*ACTIVITY:* A single number is required: how many lines in the entries hold the word "sidebar".

========================

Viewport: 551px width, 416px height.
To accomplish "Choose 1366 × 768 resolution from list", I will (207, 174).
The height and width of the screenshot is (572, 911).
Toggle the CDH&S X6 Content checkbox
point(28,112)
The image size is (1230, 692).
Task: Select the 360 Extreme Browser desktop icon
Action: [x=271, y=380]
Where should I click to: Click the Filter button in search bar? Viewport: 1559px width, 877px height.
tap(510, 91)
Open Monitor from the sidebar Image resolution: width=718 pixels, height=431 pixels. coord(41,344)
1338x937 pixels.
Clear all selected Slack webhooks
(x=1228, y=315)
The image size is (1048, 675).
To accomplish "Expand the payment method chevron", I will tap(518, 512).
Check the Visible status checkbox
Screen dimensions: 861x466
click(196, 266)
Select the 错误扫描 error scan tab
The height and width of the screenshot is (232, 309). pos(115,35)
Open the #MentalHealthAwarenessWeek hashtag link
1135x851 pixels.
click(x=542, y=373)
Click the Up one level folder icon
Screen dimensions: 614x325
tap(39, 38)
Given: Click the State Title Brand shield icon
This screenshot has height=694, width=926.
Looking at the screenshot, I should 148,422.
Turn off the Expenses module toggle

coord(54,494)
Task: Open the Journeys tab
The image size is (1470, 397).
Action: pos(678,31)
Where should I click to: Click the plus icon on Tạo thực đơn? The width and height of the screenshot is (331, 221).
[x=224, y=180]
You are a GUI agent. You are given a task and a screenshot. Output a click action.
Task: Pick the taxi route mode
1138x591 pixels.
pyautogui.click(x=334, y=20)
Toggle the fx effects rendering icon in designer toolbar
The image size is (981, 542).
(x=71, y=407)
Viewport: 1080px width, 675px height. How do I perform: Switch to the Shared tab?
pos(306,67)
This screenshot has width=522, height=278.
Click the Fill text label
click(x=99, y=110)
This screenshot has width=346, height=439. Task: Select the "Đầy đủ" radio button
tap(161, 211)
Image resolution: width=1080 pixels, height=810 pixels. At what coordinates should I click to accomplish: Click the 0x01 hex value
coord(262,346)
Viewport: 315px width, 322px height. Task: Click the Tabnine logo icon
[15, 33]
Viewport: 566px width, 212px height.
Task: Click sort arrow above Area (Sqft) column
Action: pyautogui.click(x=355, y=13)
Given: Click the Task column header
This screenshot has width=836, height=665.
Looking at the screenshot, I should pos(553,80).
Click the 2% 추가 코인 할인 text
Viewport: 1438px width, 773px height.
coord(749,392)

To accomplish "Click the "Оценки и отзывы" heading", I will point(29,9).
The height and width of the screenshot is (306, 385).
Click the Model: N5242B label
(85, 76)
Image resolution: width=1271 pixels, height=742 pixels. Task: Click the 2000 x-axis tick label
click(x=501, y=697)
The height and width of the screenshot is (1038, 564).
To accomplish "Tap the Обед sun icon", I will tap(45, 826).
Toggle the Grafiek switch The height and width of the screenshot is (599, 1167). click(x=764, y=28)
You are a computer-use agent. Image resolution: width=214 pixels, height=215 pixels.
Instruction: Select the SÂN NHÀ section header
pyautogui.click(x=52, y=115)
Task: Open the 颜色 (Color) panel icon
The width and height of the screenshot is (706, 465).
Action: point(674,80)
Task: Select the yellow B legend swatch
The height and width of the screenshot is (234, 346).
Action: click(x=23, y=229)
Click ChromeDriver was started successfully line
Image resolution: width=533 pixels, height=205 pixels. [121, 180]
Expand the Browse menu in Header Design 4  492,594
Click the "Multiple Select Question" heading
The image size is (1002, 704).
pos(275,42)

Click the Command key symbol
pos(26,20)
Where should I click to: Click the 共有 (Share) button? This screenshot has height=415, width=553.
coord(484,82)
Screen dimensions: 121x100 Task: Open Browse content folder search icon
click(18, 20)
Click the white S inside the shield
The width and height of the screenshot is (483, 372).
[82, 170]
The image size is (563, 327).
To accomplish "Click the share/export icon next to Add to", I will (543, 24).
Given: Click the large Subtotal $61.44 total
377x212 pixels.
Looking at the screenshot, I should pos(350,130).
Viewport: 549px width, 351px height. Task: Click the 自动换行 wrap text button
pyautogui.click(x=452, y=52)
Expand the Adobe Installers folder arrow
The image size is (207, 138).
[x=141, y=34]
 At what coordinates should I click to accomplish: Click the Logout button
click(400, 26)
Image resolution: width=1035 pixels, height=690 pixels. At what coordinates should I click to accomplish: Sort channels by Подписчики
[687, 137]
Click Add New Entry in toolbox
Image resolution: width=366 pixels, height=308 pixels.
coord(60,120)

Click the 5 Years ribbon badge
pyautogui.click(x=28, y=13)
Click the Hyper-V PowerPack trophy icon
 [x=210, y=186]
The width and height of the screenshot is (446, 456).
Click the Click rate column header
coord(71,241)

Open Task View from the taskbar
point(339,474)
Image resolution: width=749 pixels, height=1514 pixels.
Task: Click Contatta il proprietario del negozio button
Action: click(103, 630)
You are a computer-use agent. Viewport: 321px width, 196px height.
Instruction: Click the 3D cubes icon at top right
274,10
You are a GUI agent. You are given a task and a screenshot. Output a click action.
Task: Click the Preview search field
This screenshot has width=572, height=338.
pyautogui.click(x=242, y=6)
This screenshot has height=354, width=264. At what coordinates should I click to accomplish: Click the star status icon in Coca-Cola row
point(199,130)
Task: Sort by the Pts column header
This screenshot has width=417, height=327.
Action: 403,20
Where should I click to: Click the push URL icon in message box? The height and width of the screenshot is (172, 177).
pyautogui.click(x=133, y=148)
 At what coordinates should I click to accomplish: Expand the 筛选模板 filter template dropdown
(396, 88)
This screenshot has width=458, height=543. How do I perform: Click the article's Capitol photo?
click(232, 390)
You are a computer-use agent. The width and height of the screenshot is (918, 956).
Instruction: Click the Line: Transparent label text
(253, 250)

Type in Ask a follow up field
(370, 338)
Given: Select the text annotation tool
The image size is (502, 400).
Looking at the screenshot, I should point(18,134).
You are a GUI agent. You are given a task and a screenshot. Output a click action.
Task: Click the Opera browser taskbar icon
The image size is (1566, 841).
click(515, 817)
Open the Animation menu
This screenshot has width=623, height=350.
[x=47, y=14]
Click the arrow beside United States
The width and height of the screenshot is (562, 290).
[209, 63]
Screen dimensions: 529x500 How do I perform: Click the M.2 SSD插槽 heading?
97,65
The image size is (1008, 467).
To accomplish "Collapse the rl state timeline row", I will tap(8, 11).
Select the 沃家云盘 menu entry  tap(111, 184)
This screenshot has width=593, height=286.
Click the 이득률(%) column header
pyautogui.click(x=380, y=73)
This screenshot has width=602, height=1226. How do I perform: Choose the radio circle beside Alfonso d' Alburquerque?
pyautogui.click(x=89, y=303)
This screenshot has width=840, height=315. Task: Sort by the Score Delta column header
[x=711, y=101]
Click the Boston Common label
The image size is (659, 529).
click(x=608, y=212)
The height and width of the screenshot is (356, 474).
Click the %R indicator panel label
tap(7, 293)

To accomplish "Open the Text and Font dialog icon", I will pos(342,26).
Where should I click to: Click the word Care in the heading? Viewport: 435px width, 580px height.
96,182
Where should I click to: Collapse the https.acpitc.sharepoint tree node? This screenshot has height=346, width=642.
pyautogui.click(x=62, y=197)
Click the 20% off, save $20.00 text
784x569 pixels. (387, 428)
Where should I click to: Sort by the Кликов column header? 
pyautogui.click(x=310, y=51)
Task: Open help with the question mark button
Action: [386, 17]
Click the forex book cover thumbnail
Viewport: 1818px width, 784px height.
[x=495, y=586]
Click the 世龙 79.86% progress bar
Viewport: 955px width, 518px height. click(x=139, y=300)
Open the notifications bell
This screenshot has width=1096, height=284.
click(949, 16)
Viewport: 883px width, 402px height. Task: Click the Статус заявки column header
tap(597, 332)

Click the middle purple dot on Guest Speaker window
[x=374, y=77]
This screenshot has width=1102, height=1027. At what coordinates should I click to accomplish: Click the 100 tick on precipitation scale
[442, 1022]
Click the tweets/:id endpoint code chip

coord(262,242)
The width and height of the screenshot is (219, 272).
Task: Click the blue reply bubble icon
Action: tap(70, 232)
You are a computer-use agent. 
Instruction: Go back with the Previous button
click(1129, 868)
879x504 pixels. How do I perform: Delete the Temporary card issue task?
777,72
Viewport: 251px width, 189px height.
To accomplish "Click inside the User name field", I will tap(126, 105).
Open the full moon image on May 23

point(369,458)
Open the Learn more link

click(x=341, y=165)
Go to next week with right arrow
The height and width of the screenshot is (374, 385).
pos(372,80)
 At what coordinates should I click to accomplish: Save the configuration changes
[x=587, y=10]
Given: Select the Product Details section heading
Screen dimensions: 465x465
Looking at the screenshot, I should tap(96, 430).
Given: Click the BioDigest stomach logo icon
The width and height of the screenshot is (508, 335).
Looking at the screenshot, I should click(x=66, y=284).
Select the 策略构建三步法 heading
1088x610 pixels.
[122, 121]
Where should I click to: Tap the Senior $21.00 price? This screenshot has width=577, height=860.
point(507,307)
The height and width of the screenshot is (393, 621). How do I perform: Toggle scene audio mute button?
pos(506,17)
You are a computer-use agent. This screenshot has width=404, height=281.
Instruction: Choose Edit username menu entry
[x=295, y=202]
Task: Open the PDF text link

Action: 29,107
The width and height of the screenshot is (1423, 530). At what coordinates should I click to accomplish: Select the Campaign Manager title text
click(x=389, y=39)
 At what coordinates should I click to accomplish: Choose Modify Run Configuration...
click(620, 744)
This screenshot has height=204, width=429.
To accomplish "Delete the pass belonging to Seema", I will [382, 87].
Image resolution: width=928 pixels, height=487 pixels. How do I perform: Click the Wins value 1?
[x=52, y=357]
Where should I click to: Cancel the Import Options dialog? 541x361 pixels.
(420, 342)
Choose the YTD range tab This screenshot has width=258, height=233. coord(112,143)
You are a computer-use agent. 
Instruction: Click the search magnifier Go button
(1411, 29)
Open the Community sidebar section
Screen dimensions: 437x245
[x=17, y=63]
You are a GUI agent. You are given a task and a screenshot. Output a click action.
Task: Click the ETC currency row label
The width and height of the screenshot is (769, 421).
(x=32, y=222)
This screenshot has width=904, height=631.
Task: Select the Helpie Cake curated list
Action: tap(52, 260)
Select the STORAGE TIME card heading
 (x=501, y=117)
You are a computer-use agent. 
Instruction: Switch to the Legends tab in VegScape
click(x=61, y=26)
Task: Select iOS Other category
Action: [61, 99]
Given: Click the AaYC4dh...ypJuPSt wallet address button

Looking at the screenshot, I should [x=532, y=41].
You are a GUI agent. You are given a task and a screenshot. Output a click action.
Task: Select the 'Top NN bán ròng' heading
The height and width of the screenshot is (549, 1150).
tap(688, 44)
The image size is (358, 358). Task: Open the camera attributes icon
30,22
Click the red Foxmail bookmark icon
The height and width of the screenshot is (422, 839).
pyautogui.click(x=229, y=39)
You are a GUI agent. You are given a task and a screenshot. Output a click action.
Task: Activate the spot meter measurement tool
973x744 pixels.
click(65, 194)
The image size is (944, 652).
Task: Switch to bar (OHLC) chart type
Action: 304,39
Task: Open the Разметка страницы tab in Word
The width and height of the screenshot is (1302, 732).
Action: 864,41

========================

*SOLUTION:* 2